TAREA: Cita de forma íntegra y sin ningún cambio el fragmento sobre la negociación con el crimen organizado.

FRAGMENTO CITADO:
* * * * * * *

Crimen organizado: ¿negociación?

Jueves, Agosto 22, 2019 - 11:12
 
 
   

¿El Estado en México es capaz de una hegemonía militar y política sobre el crimen organizado?

Recientemente se hicieron públicas dos noticias divergentes: la SEGOB federal negocia con grupos del crimen organizado, posteriormente, se comunicó que no se realizaban tales negociaciones, sino que las reuniones se llevaban a cabo con grupos armados de Guerrero, Michoacán y Tamaulipas.

Estos hechos recuerdan la idea de la “pax narca” que emula a la romana en el dominio de Octavio Augusto, pues durante su égida se vivió la hoy conocida “Pax Romana” o “Pax Augusta”. Esta pax no se refería a lo contrario a la guerra sino a la hegemonía militar y política que dio al imperio una estabilidad relativa.

* * * * * * *

Entradas de datos almacenadas
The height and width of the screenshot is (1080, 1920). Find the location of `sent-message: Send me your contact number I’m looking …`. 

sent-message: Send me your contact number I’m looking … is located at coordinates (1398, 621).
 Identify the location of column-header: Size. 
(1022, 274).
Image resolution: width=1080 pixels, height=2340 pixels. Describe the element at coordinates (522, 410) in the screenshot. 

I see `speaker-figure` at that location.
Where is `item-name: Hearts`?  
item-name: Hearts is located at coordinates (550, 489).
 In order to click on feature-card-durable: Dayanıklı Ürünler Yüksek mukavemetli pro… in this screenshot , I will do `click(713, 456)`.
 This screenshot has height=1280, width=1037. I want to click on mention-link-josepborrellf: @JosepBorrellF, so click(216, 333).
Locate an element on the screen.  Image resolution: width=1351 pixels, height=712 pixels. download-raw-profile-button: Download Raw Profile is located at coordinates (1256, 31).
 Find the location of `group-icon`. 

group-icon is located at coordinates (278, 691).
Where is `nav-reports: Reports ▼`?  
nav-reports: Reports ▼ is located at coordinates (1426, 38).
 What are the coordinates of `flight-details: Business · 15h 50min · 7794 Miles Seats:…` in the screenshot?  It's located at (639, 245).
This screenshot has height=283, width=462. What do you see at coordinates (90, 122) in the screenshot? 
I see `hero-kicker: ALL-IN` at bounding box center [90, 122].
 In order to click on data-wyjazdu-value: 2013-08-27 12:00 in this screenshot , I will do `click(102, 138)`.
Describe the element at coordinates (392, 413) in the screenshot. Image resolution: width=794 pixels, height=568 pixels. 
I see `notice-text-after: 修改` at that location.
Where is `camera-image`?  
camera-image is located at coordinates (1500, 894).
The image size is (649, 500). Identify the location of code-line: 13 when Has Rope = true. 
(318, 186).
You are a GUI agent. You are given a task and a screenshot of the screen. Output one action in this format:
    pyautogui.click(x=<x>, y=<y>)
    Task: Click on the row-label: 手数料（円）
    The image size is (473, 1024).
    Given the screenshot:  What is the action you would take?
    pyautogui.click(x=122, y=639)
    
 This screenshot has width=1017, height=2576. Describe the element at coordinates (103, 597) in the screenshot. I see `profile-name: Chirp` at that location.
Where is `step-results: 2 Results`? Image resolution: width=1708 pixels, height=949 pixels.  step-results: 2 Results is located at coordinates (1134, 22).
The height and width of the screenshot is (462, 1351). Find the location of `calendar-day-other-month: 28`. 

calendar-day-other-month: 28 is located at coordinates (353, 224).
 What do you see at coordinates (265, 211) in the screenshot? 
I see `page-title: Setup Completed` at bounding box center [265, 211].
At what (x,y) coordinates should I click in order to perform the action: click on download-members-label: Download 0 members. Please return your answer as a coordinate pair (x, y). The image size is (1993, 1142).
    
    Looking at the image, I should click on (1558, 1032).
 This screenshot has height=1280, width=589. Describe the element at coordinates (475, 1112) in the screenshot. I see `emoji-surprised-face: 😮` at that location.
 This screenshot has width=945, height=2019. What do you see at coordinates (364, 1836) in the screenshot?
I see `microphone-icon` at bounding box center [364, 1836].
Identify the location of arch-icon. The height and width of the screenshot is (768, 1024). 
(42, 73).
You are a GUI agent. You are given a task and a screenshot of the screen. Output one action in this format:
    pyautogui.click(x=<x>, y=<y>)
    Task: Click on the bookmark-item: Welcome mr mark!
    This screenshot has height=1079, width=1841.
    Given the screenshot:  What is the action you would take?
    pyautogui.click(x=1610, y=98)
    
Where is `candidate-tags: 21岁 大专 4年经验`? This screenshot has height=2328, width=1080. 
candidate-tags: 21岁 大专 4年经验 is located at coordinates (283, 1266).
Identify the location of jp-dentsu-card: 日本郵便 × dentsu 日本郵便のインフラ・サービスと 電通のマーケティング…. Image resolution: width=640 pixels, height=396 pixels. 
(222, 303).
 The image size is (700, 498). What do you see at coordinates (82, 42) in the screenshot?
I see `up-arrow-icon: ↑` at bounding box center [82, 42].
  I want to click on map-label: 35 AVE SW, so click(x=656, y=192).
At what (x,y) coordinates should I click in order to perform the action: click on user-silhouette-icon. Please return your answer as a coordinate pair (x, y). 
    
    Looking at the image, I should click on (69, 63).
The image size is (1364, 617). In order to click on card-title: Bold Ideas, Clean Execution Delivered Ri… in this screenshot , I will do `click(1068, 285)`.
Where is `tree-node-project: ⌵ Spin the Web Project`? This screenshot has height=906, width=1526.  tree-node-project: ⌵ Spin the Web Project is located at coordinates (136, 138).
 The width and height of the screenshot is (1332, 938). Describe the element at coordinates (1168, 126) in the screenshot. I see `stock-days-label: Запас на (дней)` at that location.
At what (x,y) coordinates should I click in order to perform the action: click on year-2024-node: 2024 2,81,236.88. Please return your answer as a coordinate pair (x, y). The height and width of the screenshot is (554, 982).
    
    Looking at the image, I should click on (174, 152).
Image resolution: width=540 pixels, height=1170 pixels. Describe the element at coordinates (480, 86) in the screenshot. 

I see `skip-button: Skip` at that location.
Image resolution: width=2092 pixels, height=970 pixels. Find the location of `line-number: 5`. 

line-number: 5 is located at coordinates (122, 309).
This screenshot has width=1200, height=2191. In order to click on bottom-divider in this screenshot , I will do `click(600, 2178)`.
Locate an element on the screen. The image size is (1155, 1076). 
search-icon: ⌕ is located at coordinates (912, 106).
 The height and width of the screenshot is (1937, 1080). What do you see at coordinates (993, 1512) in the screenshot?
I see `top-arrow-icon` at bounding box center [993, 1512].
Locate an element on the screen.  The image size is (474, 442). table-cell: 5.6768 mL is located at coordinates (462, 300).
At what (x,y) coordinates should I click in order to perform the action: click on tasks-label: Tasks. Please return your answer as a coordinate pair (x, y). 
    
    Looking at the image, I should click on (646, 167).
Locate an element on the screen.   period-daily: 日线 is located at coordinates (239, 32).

* * * * * * *

RESPUESTA:
Crimen organizado: ¿negociación?

Jueves, Agosto 22, 2019 - 11:12
 
 
   

¿El Estado en México es capaz de una hegemonía militar y política sobre el crimen organizado?

Recientemente se hicieron públicas dos noticias divergentes: la SEGOB federal negocia con grupos del crimen organizado, posteriormente, se comunicó que no se realizaban tales negociaciones, sino que las reuniones se llevaban a cabo con grupos armados de Guerrero, Michoacán y Tamaulipas.

Estos hechos recuerdan la idea de la “pax narca” que emula a la romana en el dominio de Octavio Augusto, pues durante su égida se vivió la hoy conocida “Pax Romana” o “Pax Augusta”. Esta pax no se refería a lo contrario a la guerra sino a la hegemonía militar y política que dio al imperio una estabilidad relativa.